I don’t like to be told that I’ve been exploited

Meanwhile, Helen hopes that updated laws will encourage intended parents to seek surrogates in the UK and avoid entering into any potentially exploitative agreements abroad.

‘We saw operations in Nepal and Thailand closed down for that reason,’ she explains. ‘In India, women were being paid a life-changing amount. Sometimes they were being removed from their homes, so that when the pregnancy was established, they would be living together and not have access to their family and things like that. So there’s always the risk.

‘We want people to be able to surrogate here in the UK, and for that surrogate to have a community of people that support her as well.’

With the issue of exploitation in surrogacy being a contentious one, Laura insist that it’s wrong to assume it also happens in the UK, saying she benefits from the experience just as much as the intended parents.

‘Having been a surrogate a number of times myself, I don’t like to be told that I’ve been exploited because that really is not the case,’ she argues. ‘And I think people who say it aren’t educated about what surrogacy is.

‘I’m a grown woman who has a good education and wants to do something to support others and help people have families. I do it because selfishly I enjoy the pregnancy and birth bit.

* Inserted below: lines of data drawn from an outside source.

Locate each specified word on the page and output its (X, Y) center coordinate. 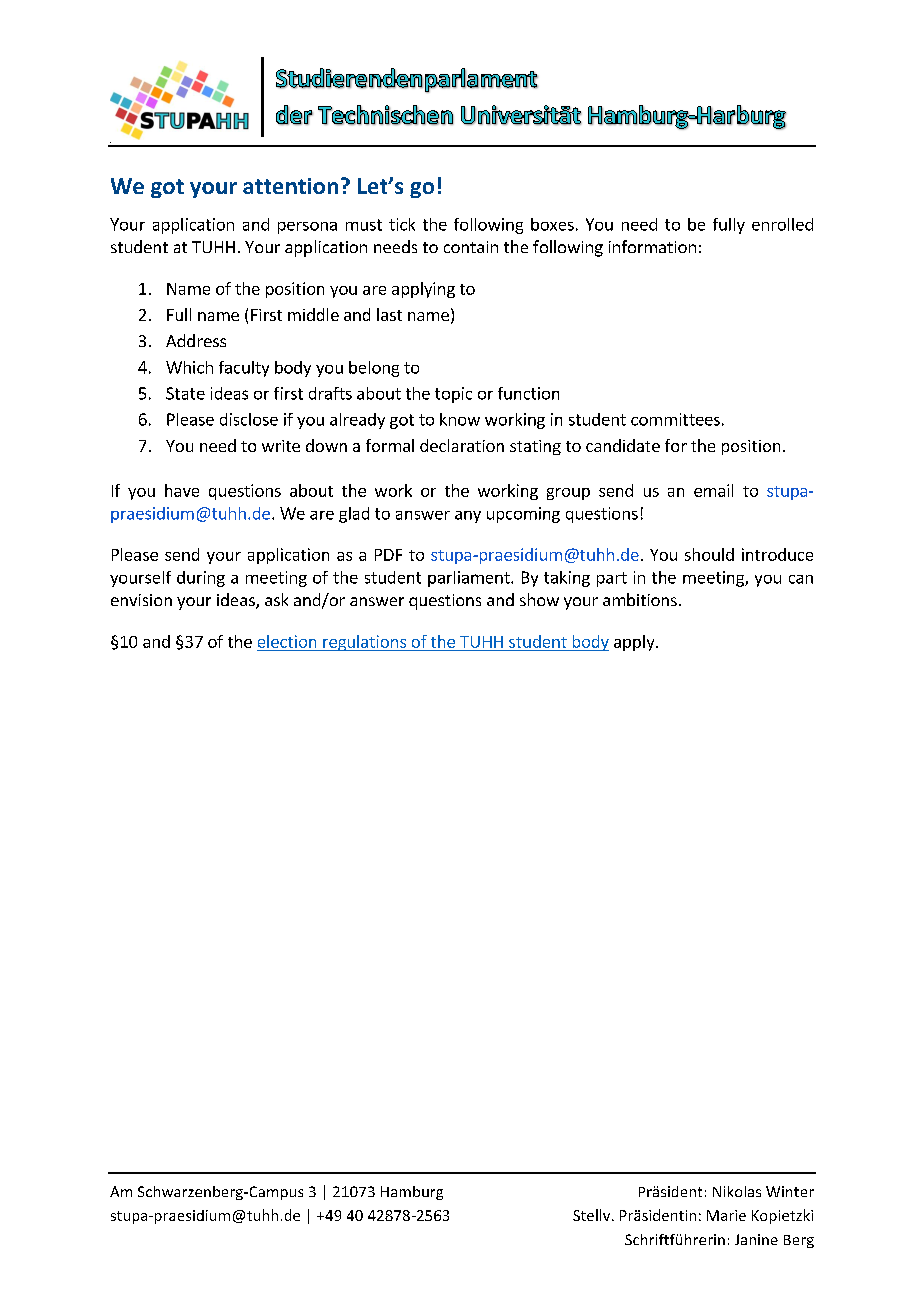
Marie (726, 1215)
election (287, 641)
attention (290, 186)
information (652, 246)
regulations (365, 643)
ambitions (640, 599)
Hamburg (412, 1193)
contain (471, 247)
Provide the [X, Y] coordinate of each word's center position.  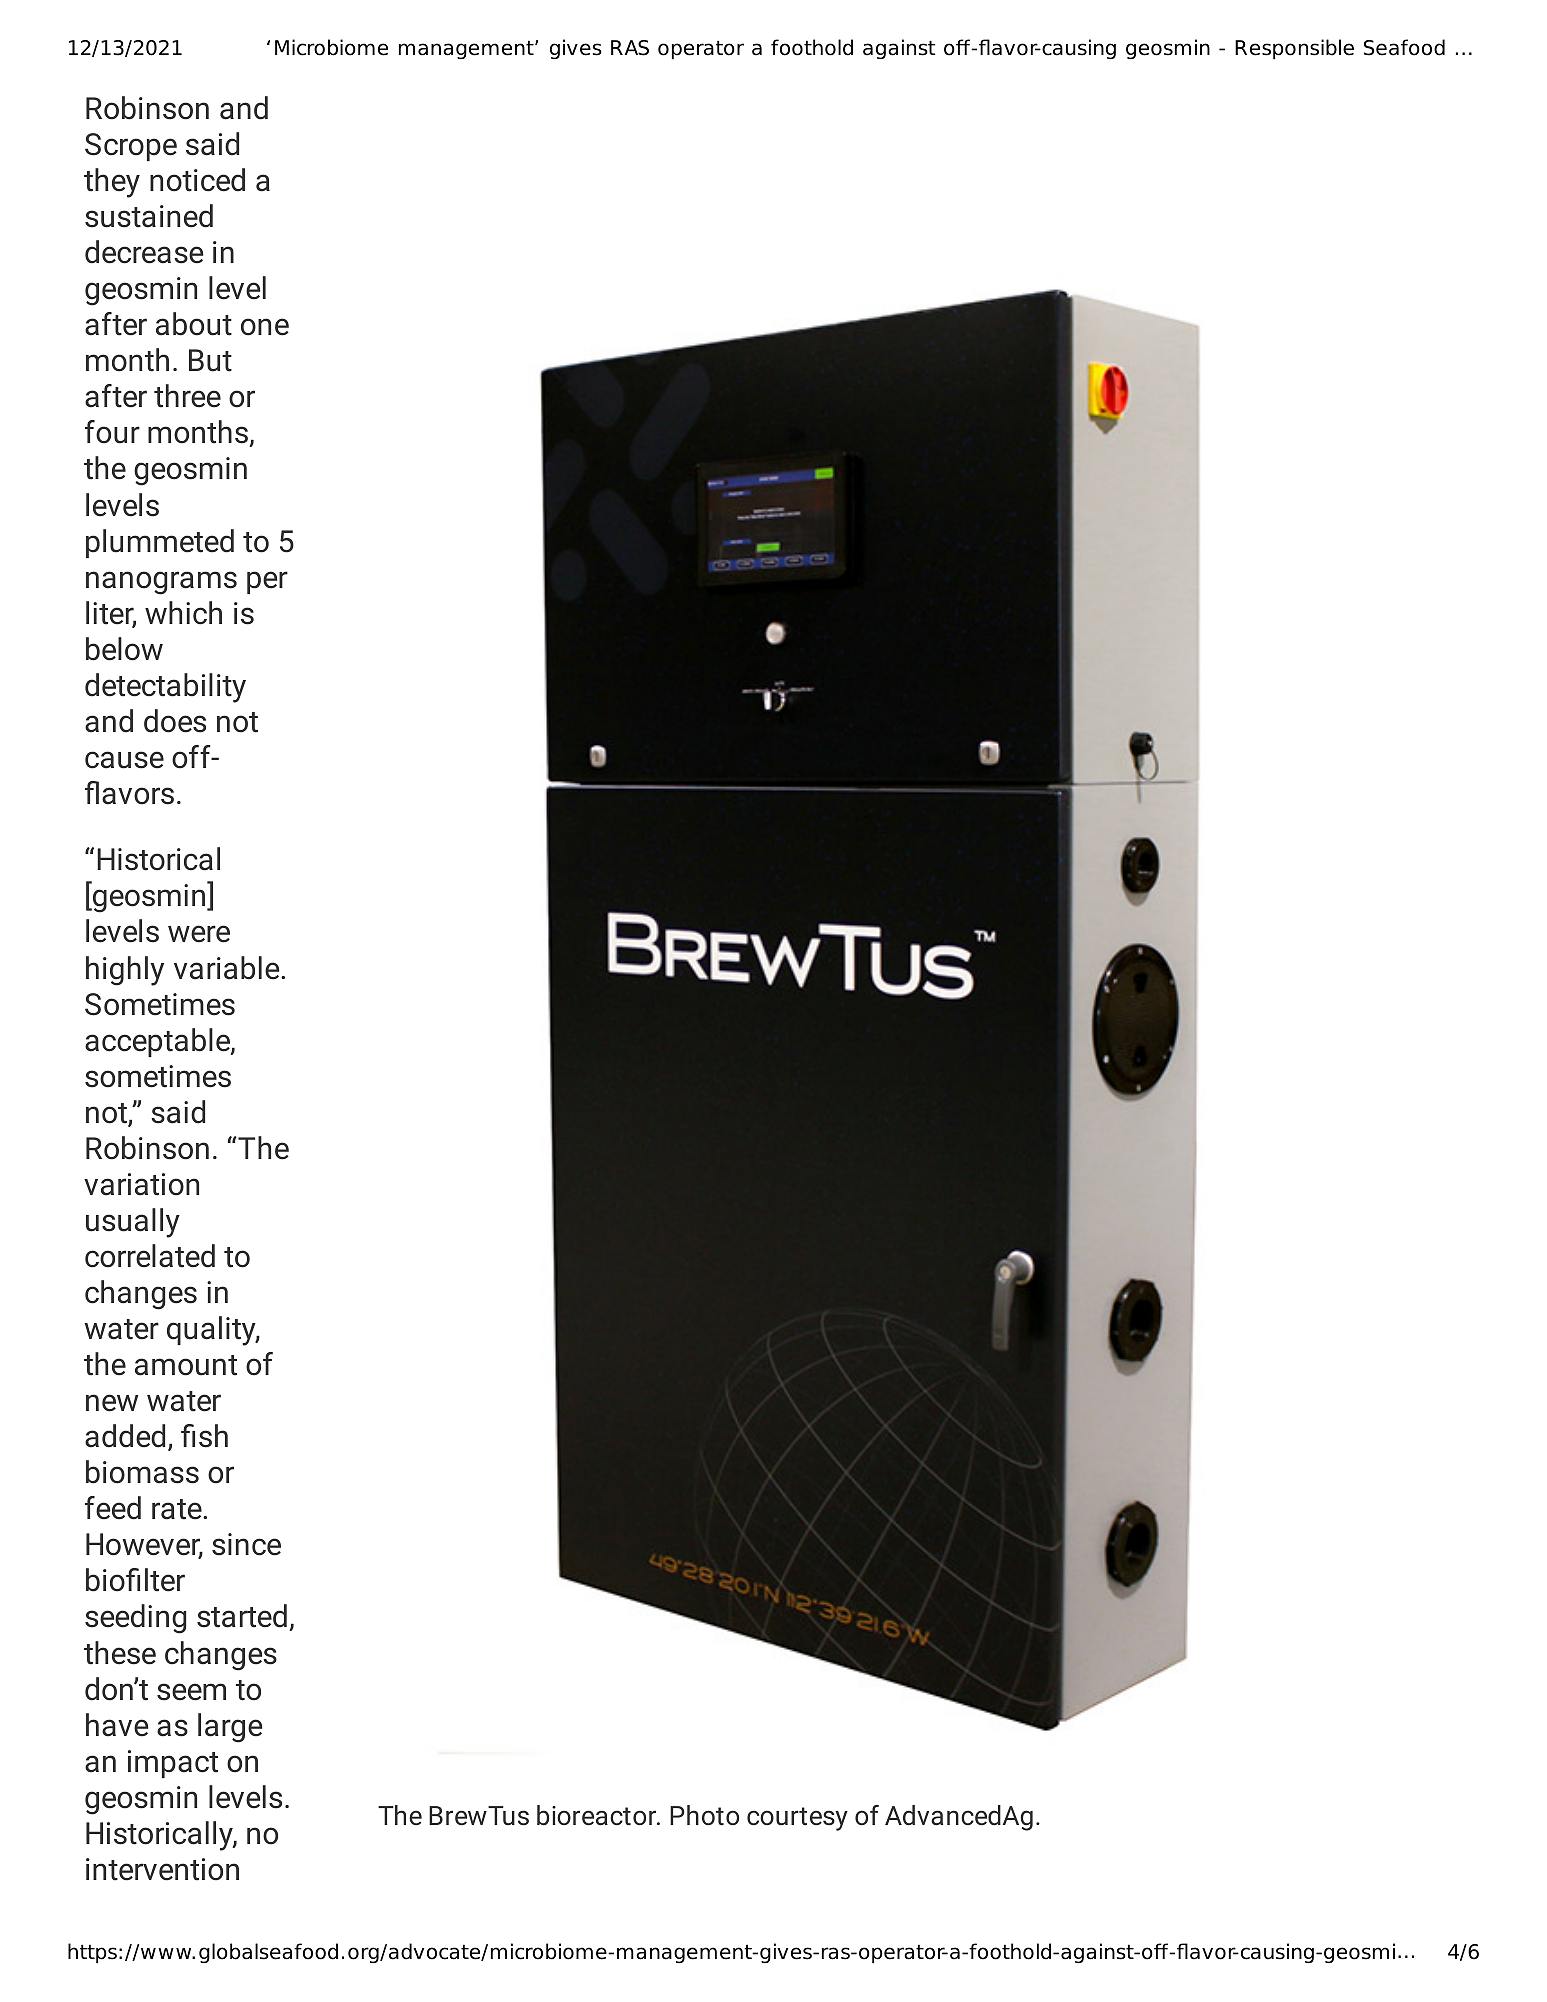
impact [173, 1764]
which [183, 613]
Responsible [1294, 49]
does [175, 721]
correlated [150, 1256]
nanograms [161, 583]
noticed [197, 180]
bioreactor [598, 1815]
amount [186, 1365]
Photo [704, 1815]
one [265, 327]
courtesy [797, 1819]
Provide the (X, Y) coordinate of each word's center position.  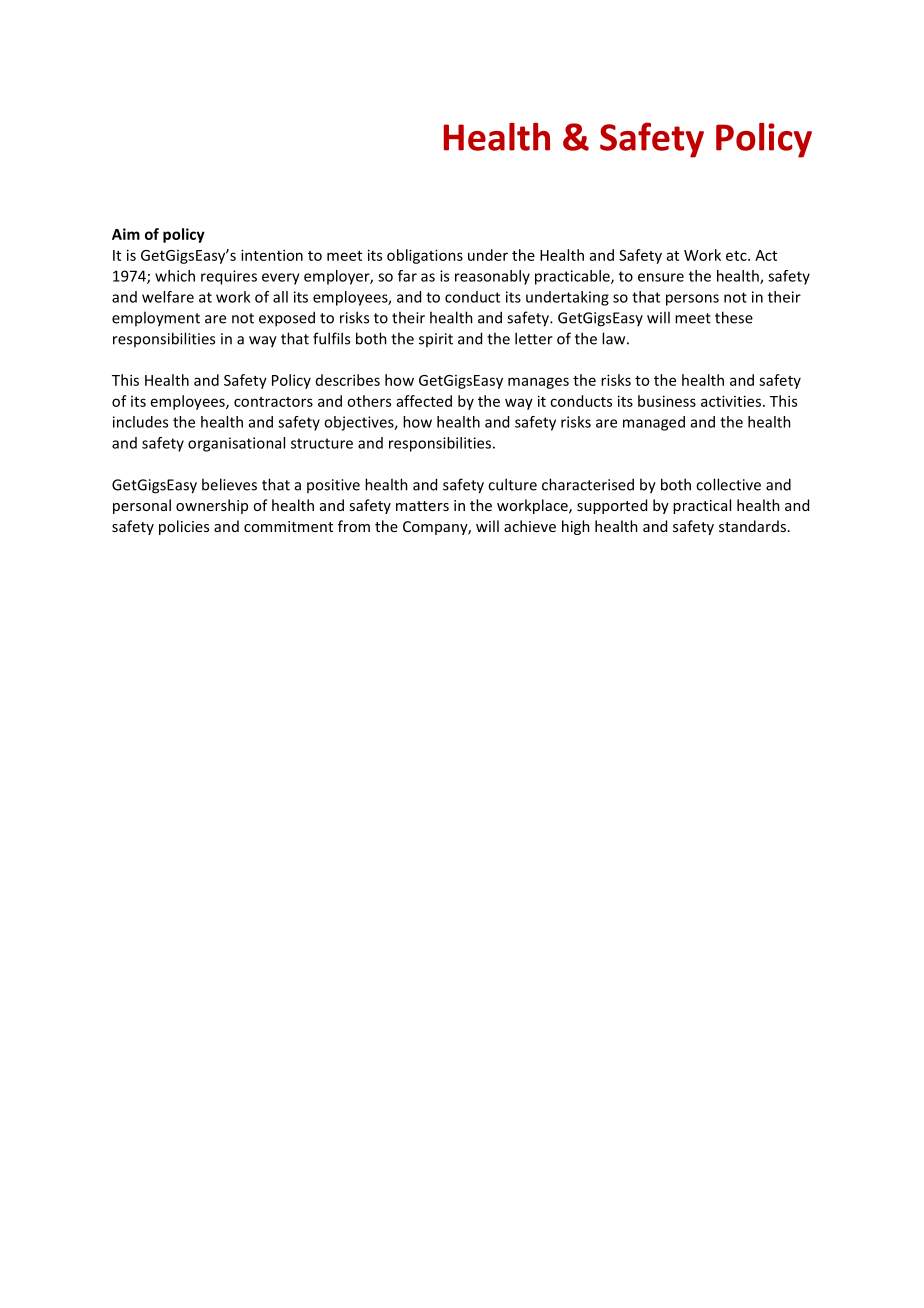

So I also get something out of this for myself personally in being able to have that experience again.’

However, for some women who have been through the surrogacy experience, no matter how perfect it was, once is enough.

‘It was exactly as I envisioned it,’ says Rosie. ‘As we’re adjusting to our children going to school now, we’re moving on to the next chapter of our family and being able to go out more and travel when we can.

‘But, for me, I’m very happy with it being a one-off perfect experience.’